Inflation hits 30 year high as food prices rocket

Inflation has hit its highest level since 1992 as food bills continue to soar.

The annual inflation rate surged to 5.4pc from 5.1pc in November, according to fresh figures from the Office for National Statistics this morning.

This news comes ahead of the increased energy cap price scheduled to come into force from 1 April, and the 1.25 per cent hike in national insurance contributions also set to be rolled out from April.

It is estimated that the impact on living costs will be so great that someone earning £50,000 would require a 10 per cent bump in yearly pay to dodge a cut to their real-term salary.

The situation means the Bank of England will likely vote for a second hike in interest rates following November’’ decision.

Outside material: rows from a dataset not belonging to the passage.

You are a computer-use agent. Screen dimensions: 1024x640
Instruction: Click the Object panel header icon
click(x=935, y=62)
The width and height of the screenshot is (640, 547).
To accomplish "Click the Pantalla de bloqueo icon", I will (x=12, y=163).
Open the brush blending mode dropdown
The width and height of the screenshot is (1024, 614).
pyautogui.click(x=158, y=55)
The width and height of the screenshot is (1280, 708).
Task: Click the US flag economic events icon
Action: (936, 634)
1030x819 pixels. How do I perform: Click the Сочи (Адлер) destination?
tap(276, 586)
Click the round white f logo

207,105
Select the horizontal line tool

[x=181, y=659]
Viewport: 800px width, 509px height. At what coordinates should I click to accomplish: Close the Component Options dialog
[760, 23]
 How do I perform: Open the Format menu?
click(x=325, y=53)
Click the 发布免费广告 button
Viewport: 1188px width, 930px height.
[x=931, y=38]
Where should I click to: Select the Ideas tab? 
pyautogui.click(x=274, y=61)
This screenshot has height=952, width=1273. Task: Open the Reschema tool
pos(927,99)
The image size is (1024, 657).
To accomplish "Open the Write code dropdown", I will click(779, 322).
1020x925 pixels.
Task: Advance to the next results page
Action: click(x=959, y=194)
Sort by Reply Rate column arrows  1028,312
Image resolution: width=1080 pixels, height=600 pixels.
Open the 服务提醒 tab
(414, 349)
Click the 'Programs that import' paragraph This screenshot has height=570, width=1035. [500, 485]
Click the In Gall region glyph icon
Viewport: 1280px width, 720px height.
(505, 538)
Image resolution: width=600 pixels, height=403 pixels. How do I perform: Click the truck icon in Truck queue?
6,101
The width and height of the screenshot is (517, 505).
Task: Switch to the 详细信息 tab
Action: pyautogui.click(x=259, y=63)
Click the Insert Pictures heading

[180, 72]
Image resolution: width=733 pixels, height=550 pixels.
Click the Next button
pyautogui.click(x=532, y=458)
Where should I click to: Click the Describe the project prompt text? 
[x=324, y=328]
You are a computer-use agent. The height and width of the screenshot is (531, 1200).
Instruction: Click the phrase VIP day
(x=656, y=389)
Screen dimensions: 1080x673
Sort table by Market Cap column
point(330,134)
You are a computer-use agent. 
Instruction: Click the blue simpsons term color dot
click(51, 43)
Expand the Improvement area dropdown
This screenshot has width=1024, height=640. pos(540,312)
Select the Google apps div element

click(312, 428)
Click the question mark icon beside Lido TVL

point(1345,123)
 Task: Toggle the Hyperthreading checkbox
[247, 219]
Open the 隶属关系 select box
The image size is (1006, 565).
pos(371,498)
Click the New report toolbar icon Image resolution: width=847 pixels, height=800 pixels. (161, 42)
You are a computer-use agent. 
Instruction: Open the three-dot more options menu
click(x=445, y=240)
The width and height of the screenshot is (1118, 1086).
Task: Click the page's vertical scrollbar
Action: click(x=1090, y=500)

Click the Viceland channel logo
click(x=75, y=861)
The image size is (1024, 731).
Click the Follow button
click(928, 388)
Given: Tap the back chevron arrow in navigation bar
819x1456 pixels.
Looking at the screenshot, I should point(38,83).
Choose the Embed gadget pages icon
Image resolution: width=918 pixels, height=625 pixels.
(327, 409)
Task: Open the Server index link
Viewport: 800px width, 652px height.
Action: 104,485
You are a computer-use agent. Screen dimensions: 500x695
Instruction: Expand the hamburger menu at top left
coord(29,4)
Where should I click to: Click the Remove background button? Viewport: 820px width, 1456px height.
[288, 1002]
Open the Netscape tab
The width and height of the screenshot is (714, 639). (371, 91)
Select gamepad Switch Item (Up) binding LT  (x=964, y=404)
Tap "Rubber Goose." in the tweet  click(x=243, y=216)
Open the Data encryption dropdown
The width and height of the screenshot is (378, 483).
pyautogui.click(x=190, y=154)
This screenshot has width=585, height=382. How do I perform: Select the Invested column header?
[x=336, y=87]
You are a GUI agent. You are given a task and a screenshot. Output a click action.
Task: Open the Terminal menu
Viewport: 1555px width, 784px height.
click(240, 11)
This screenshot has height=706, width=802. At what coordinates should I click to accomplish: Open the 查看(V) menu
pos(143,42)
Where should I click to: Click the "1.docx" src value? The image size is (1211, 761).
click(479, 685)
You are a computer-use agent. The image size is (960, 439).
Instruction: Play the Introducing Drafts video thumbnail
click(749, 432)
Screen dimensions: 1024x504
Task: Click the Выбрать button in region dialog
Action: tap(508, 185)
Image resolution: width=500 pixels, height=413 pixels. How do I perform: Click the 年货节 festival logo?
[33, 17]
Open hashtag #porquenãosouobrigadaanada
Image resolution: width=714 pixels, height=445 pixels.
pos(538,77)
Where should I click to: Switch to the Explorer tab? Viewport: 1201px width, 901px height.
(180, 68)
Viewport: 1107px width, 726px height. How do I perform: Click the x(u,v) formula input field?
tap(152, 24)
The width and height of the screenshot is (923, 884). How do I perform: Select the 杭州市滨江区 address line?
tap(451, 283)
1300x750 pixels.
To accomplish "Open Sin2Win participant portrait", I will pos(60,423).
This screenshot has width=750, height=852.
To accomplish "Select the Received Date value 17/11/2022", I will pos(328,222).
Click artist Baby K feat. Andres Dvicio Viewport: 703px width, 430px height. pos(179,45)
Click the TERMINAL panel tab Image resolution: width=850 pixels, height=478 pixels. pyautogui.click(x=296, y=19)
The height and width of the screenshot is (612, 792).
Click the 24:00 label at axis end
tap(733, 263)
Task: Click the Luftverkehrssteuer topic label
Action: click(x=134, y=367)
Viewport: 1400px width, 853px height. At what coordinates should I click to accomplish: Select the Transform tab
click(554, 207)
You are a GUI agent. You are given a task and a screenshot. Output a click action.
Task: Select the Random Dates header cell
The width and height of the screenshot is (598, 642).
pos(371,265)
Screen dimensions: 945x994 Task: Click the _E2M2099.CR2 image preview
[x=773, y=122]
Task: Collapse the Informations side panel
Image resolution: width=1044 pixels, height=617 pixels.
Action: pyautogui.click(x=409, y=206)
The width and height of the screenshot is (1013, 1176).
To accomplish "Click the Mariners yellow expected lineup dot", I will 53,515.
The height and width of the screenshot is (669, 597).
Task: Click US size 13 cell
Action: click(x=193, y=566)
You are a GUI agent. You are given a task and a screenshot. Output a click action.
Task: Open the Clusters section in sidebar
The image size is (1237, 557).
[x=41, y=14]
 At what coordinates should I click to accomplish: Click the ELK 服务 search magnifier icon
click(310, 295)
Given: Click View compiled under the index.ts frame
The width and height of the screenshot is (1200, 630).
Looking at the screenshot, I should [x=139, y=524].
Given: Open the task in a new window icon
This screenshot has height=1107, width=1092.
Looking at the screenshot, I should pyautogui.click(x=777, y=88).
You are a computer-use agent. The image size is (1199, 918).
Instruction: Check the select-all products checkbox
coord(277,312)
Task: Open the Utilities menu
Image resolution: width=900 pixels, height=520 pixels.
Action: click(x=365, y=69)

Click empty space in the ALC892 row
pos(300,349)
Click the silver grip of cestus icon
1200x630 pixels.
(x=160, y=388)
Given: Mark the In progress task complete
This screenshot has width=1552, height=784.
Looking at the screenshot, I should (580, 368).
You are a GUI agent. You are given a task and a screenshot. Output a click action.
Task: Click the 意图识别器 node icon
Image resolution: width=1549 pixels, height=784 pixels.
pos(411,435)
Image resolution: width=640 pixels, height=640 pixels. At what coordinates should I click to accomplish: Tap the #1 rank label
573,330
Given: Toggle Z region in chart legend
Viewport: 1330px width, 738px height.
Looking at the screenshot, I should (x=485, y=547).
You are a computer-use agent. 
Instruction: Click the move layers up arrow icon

Commenting on the new figures, Julian Jessop, an economics fellow at free market think tank the Institute of Economic Affairs, said:

“The further rise in inflation in December is a classic example of too much cheap money chasing too few goods, and services.

“It is tempting to attribute the surge in inflation to whichever prices happen to be increasing the most, particularly essentials such as energy and food. However, the underlying cause is the huge amount of new money that has been pumped into the global economy by central banks. This is likely to keep inflation higher for longer, even if some prices fall back.

“The onus should therefore be on central banks to withdraw this monetary stimulus more quickly, both by raising interest rates and starting to sell assets purchased under the policy of quantitative easing.

“The government should not attempt to tackle inflation by setting individual prices, which is sure to backfire. Markets need to be allowed to work properly, including energy markets, and more state intervention could simply distort price signals.

“Instead, the government should focus on helping the most vulnerable households, which is best done via the benefit system. Now is also a particularly bad time to be adding to their burden by raising taxes.”